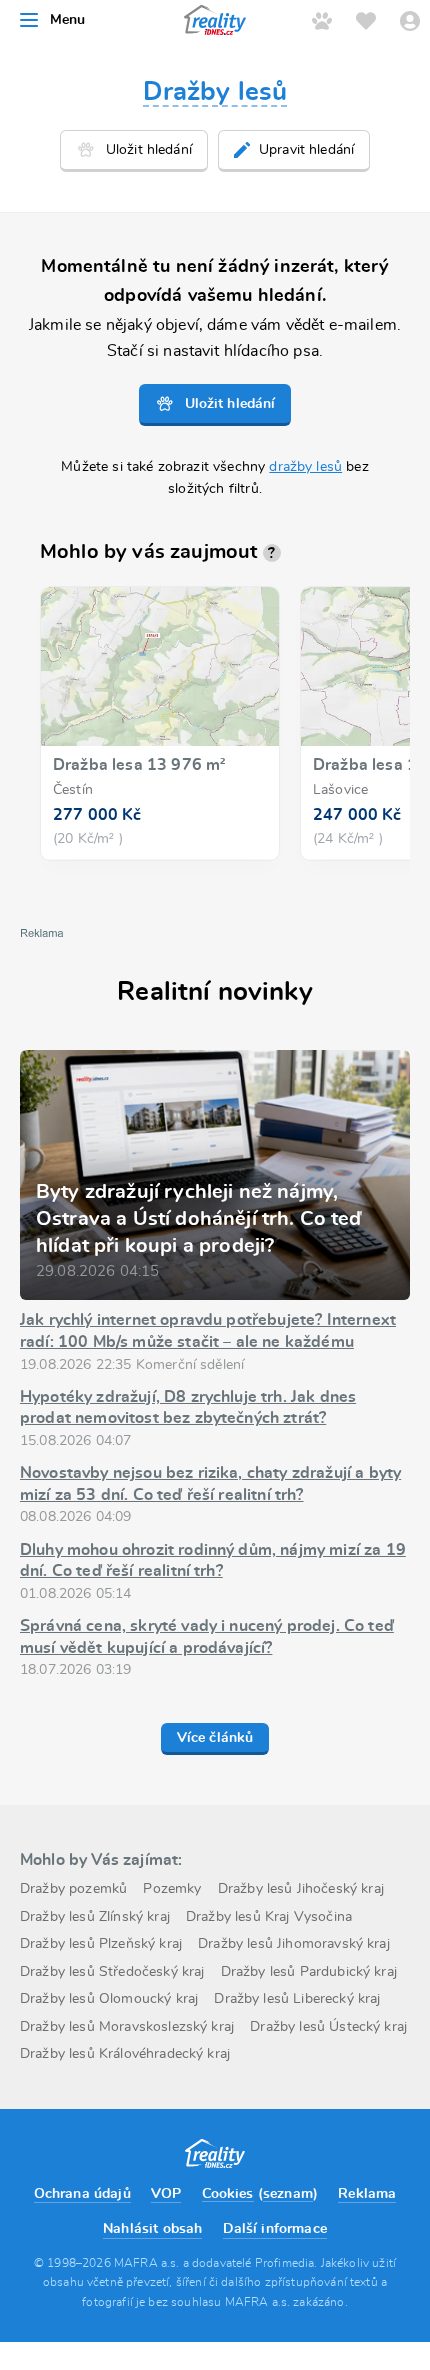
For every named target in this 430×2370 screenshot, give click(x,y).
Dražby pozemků (73, 1889)
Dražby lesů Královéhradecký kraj (125, 2054)
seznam (288, 2194)
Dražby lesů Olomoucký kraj (109, 1999)
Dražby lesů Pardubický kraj (309, 1972)
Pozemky (172, 1889)
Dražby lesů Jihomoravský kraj (294, 1944)
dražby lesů (305, 467)
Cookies (228, 2194)
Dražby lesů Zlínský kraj (95, 1917)
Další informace (275, 2229)
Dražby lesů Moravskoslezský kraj (127, 2027)
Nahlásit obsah (152, 2229)
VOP (166, 2194)
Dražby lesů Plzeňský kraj (101, 1944)
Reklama (367, 2194)
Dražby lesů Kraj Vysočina (269, 1917)
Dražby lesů (215, 92)
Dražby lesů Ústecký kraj (328, 2027)
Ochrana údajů (82, 2194)
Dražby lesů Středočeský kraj (112, 1972)
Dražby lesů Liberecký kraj (297, 1999)
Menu (68, 20)
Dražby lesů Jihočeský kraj (301, 1889)
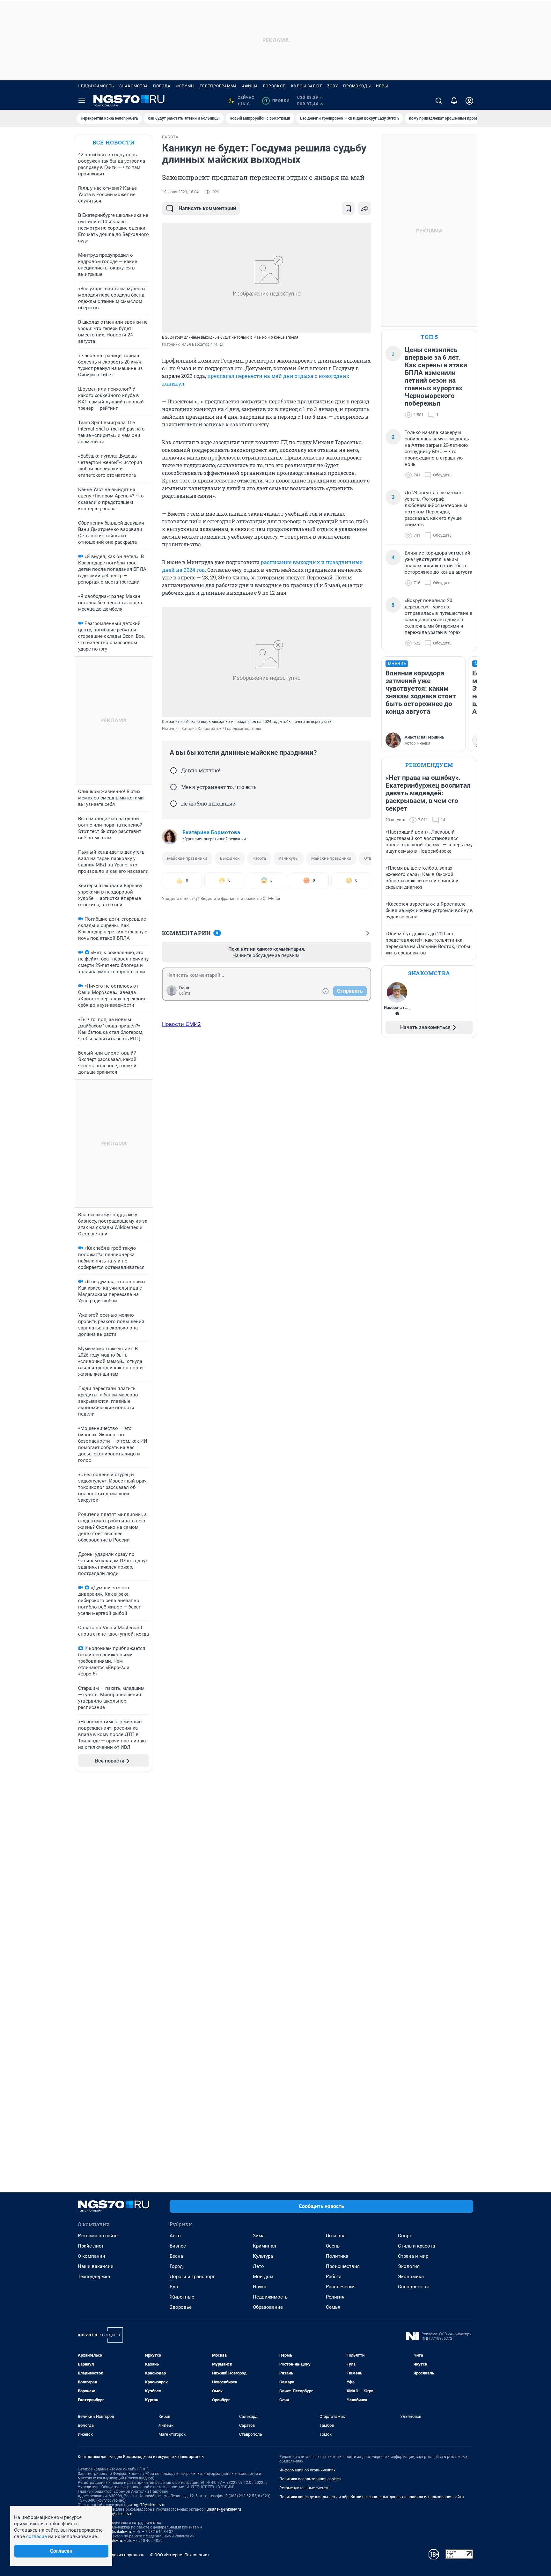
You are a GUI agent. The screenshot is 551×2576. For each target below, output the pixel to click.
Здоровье (181, 2307)
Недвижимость (96, 86)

How to complete this task: In the records above, find the lines containing "click" and copy them.

Written answer:
For every named target in this 430×2370 screenshot, give click(x,y).
You are a GUI agent. The screenshot is 551×2576. For each target below, output the pixel to click.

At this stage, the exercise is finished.